◆ **WHAT THE EXERCISE ASKS**
Only an exact, line-for-line copy of the data will serve as the answer.

◆ **Data records**
• • • • • • •
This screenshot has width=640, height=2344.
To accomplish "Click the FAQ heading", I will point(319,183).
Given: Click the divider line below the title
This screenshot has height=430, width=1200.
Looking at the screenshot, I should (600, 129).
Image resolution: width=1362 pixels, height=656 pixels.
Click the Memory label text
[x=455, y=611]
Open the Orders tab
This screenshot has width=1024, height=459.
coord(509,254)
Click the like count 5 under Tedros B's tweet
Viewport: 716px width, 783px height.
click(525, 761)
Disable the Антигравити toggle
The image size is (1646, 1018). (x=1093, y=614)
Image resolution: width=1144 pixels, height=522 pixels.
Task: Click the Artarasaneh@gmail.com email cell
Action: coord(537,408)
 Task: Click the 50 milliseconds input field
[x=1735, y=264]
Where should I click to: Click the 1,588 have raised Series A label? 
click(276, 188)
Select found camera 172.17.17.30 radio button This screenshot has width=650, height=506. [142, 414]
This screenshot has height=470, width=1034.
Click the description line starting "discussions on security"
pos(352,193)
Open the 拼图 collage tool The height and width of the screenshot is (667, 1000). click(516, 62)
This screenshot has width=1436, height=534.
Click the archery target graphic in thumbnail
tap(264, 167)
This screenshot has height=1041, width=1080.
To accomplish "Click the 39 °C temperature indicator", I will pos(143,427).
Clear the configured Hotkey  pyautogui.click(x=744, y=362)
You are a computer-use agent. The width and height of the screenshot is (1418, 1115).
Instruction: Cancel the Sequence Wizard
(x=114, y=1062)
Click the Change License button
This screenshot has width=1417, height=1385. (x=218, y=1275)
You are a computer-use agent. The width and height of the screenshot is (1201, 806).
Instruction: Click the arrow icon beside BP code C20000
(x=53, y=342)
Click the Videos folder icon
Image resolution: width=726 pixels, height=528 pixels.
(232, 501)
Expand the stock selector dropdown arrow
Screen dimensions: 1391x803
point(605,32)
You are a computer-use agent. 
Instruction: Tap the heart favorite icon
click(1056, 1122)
• • • • • • •
◆ **TASK ANSWER**
This screenshot has width=640, height=2344.
To accomplish "Click the FAQ heading", I will point(319,183).
Given: Click the divider line below the title
This screenshot has height=430, width=1200.
Looking at the screenshot, I should (600, 129).
Image resolution: width=1362 pixels, height=656 pixels.
Click the Memory label text
[x=455, y=611]
Open the Orders tab
This screenshot has width=1024, height=459.
coord(509,254)
Click the like count 5 under Tedros B's tweet
Viewport: 716px width, 783px height.
click(525, 761)
Disable the Антигравити toggle
The image size is (1646, 1018). (x=1093, y=614)
Image resolution: width=1144 pixels, height=522 pixels.
Task: Click the Artarasaneh@gmail.com email cell
Action: coord(537,408)
 Task: Click the 50 milliseconds input field
[x=1735, y=264]
Where should I click to: Click the 1,588 have raised Series A label? 
click(276, 188)
Select found camera 172.17.17.30 radio button This screenshot has width=650, height=506. [142, 414]
This screenshot has height=470, width=1034.
Click the description line starting "discussions on security"
pos(352,193)
Open the 拼图 collage tool The height and width of the screenshot is (667, 1000). click(516, 62)
This screenshot has width=1436, height=534.
Click the archery target graphic in thumbnail
tap(264, 167)
This screenshot has height=1041, width=1080.
To accomplish "Click the 39 °C temperature indicator", I will pos(143,427).
Clear the configured Hotkey  pyautogui.click(x=744, y=362)
You are a computer-use agent. The width and height of the screenshot is (1418, 1115).
Instruction: Cancel the Sequence Wizard
(x=114, y=1062)
Click the Change License button
This screenshot has width=1417, height=1385. (x=218, y=1275)
You are a computer-use agent. The width and height of the screenshot is (1201, 806).
Instruction: Click the arrow icon beside BP code C20000
(x=53, y=342)
Click the Videos folder icon
Image resolution: width=726 pixels, height=528 pixels.
(232, 501)
Expand the stock selector dropdown arrow
Screen dimensions: 1391x803
point(605,32)
You are a computer-use agent. 
Instruction: Tap the heart favorite icon
click(1056, 1122)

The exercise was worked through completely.